Setup your webproject in an instant

Downloads

58

Readme

grunt-bootloader

Setup your webproject in an instant

Getting Started

This plugin requires Grunt ~0.4.5

If you haven't used Grunt before, be sure to check out the Getting Started guide, as it explains how to create a Gruntfile as well as install and use Grunt plugins. Once you're familiar with that process, you may install this plugin with this command:

npm install grunt-bootloader --save-dev

Once the plugin has been installed, it may be enabled inside your Gruntfile with this line of JavaScript:

grunt.loadNpmTasks('grunt-bootloader');

OR if you are starting a fresh project you can skip basic setup, and simply run this command

$ bootloader create --name=myapp --port=8080

This will setup most of the basic configuration for bootloader project.

The "bootloader" task

Overview

In your project's Gruntfile, add a section named bootloader to the data object passed into grunt.initConfig().

grunt.initConfig({
  bootloader: {
      options : {
        indexBundles : ["webmodules/bootloader","myproject/app"],
        src : "./",
        dest : "dest",
        resourcesJson : "resource.json"
      }
  },
});

Options

options.indexBundles

Type: Array Default value: ["webmodules/bootloader"]

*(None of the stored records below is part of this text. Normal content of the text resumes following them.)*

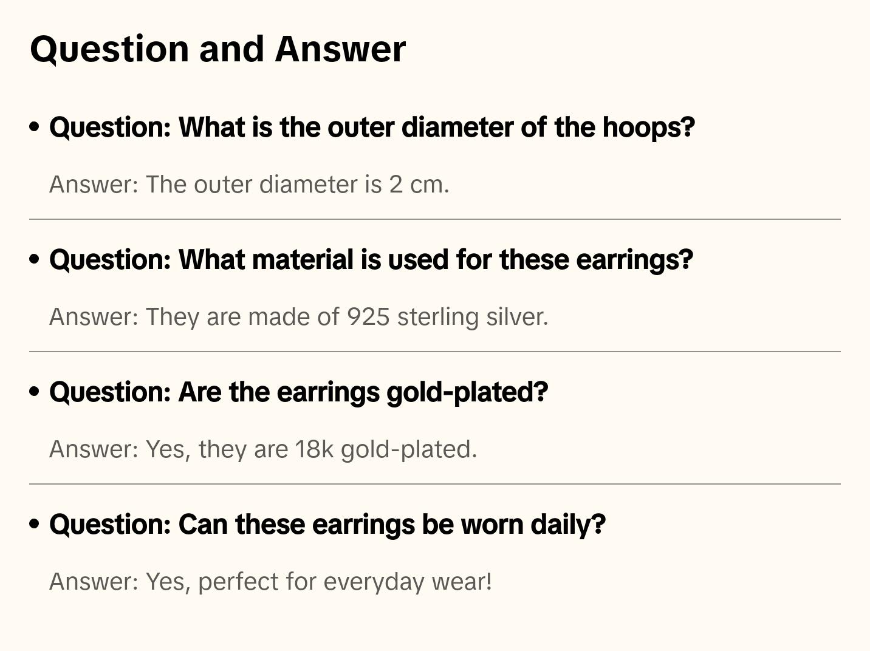Click the divider line below the diameter answer
870x651 pixels.
click(x=435, y=219)
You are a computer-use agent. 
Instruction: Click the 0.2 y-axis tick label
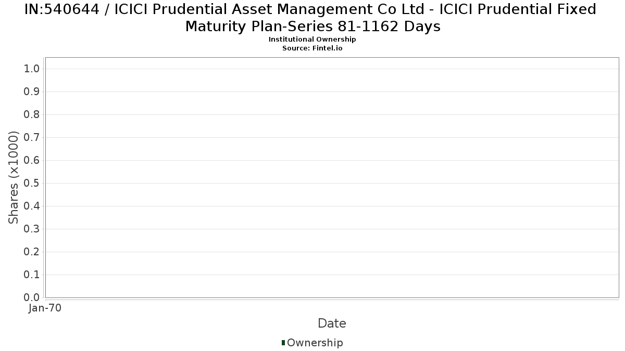click(x=32, y=252)
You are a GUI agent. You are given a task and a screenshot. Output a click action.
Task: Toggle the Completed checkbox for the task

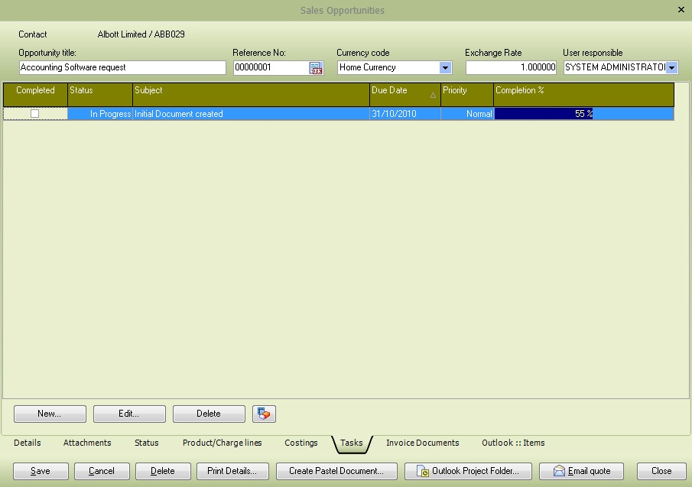click(x=34, y=113)
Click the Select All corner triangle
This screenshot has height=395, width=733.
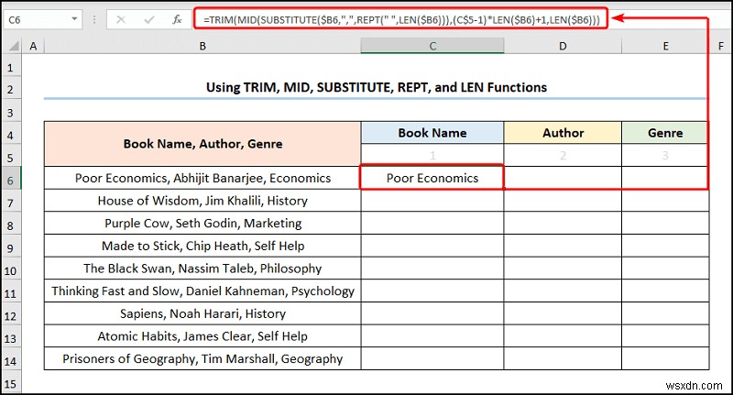13,47
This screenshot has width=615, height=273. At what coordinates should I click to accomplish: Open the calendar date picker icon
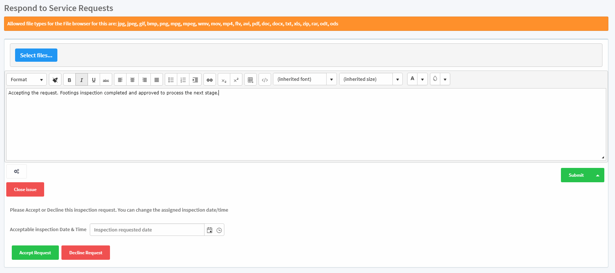tap(210, 230)
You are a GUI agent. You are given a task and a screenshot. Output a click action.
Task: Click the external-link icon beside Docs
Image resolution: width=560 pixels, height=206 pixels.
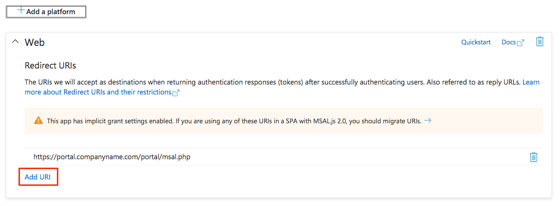521,43
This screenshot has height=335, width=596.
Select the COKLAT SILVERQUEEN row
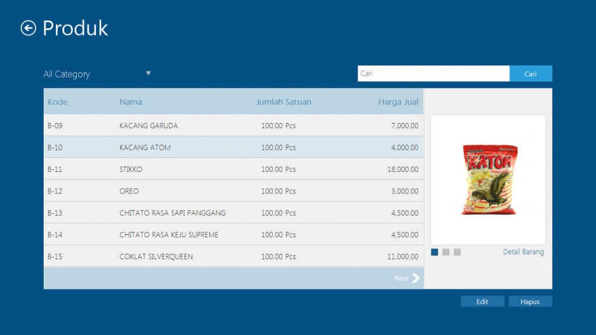coord(233,256)
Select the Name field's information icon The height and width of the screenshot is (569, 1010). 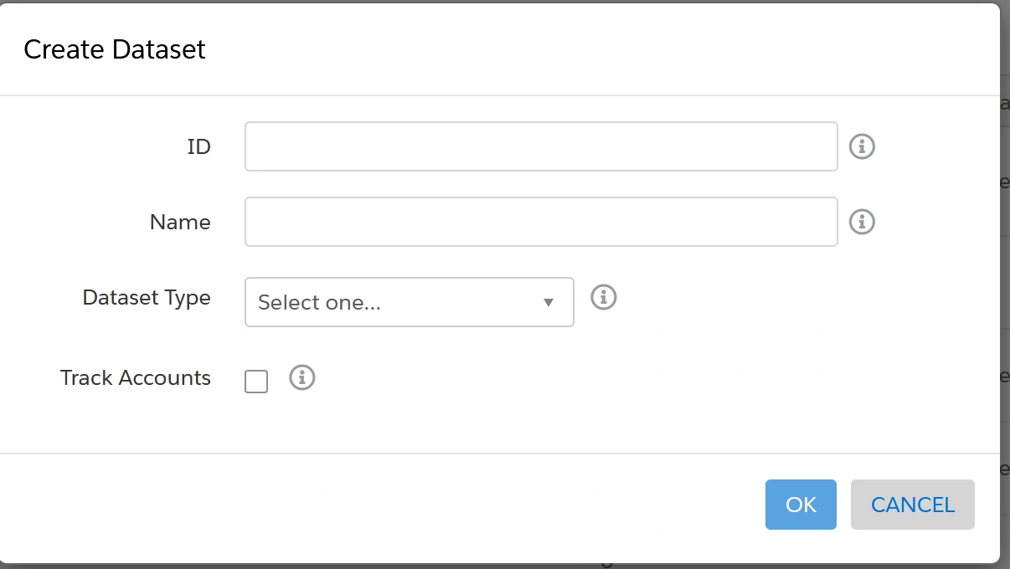(x=861, y=221)
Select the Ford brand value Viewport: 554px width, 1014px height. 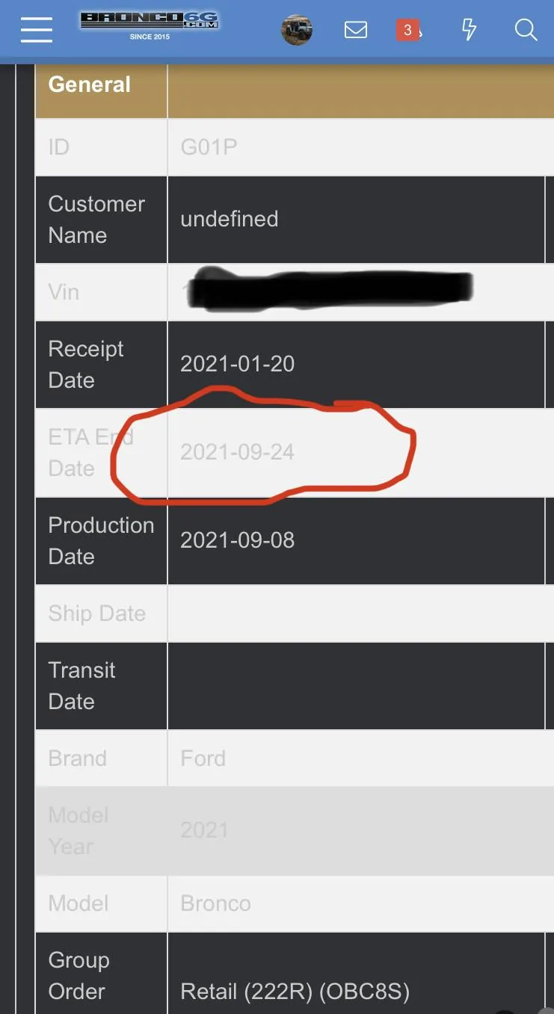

A list of bundles to be combined according to preference order of their being loaded on ui.

options.src

Type: String Default value: './'

Path to root of project.

options.dest

Type: String Default value: 'dist'

path to where build files to be generated.

options.resourceJson

Type: String Default value: 'dist/resource.json'

path to resource file which will have all the static resources listed.

options.resourcesInline

Type: Boolean Default value: false

if set to true resourceJson will be part of initial bundled file.

options.sort

Type: Boolean Default value: false

if set to true modules will be sorted in alphabetically order.

options.order

Type: Boolean Default value: false

if set to true single order-line will be followed.

options.modulize

Type: Boolean Default value: false

if set to true one file per module.json is created.

options.bootServer.port

Type: Number Default value: 8090

port where dev server will be running

Usage Examples

Command Lines

In this example, the default options are used to do something with whatever. So if the testing file has the content Testing and the 123 file had the content 1 2 3, the generated result would be Testing, 1 2 3.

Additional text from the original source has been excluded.